A semana de Arte Moderna

Em fevereiro de 1922, no “Theatro Municipal”, um grupo de artistas promove três dias de atividades que revolucionariam as artes no Brasil. Literatura, música e artes plásticas jamais seriam as mesmas, após a Semana de Arte Moderna, como ficou conhecido o evento. Participaram nomes como Anita Malfatti, Di Cavalcanti, Graça Aranha, Manuel Bandeira, Mário de Andrade, Menotti Del Picchia, Oswald de Andrade, Tarsila do Amaral e Villa- Lobos.

Para Hernâni Donato, o grande ponto de virada da cultura paulistana no contexto brasileiro foi a Semana de Arte Moderna de 22. “Há quem diga, e com fundamento, que foi um movimento anti-Rui Barbosa, porque ele foi o protótipo de escrever bem e falar bem.

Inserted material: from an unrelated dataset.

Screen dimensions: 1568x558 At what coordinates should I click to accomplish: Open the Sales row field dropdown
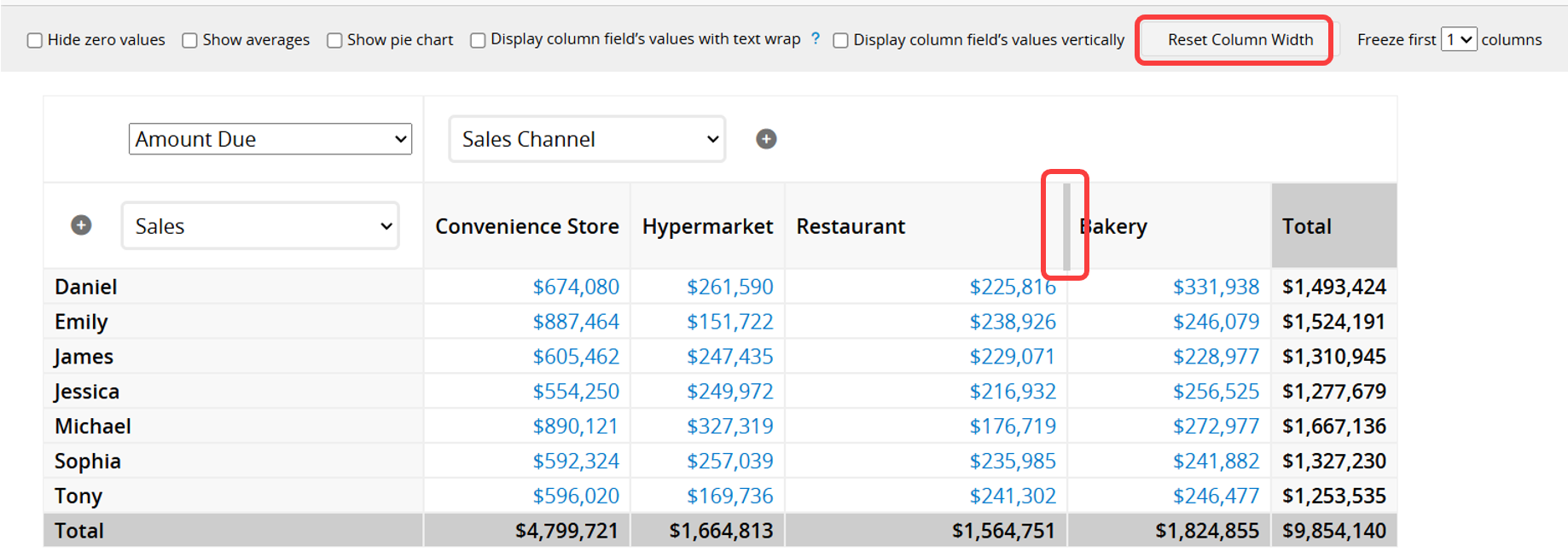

Até 22, não havia jornal no ponto mais remoto do País onde não houvesse um padre, um juiz ou um professor que não mantivessem em suas colunas uma aula de como escrever bem. Ergueu-se uma muralha à evolução da língua. Foi essa muralha que 22 rompeu. Só que não rompeu só no romance, na poesia, mas sim em todas as artes”, analisou, acrescentando que “foi um movimento que fez o Brasil avançar aos saltos. Ele vinha aos centímetros e avançou às milhas”, compara o historiador.

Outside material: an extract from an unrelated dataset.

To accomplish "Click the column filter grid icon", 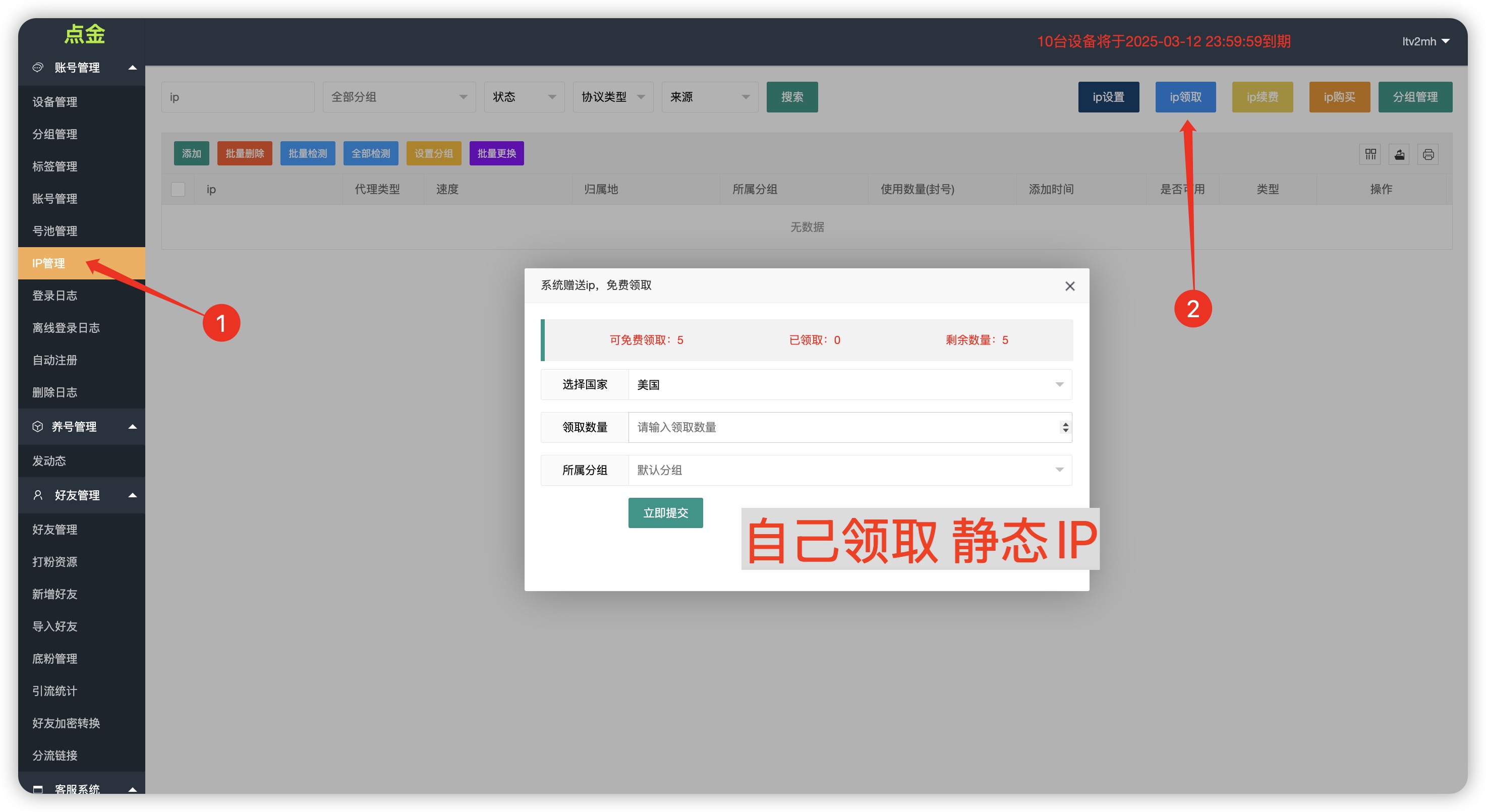I will [1370, 154].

Revolução Constitucionalista

Em 1932, os paulistas pegaram em armas para defender o movimento constitucionalista, promovendo uma revolução contra o governo federal. A cidade virou uma verdadeira praça de guerra.

Esta foi a grande participação da sociedade na vida política da cidade. O conflito entre a elite política do estado, empresários e latifundiários e o presidente Getúlio Vargas, que depôs os governadores dos estados e extinguiu as câmaras municipais, provoca uma grande reação popular. O episódio, segundo Hernâni Donato, influiu totalmente na composição do poder legislativo municipal.

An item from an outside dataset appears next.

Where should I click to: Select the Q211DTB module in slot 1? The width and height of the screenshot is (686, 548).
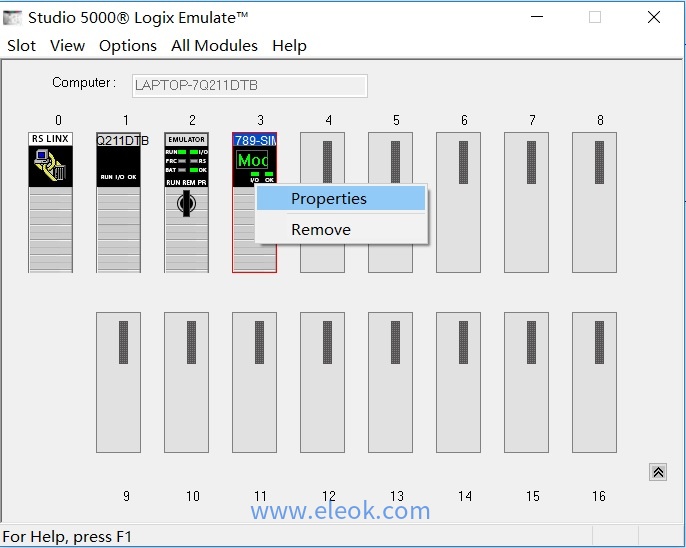click(118, 201)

“Se você tomar a formação da Câmara Municipal no começo do século passado e hoje, é quase que uma contraposição. Não é mais uma elite tradicional, não é mais neto sucedendo pai ou avô, mas sim valores populares eleitos pela periferia. É uma mutação interessantíssima de poder político, agora mais largamente distribuído”, disse Donato.

Os 400 anos da cidade

Ibirapuera tem uma área de 1.584.000 metros quadrados e acolhe museus, escola de jardinagem e centro de convivência.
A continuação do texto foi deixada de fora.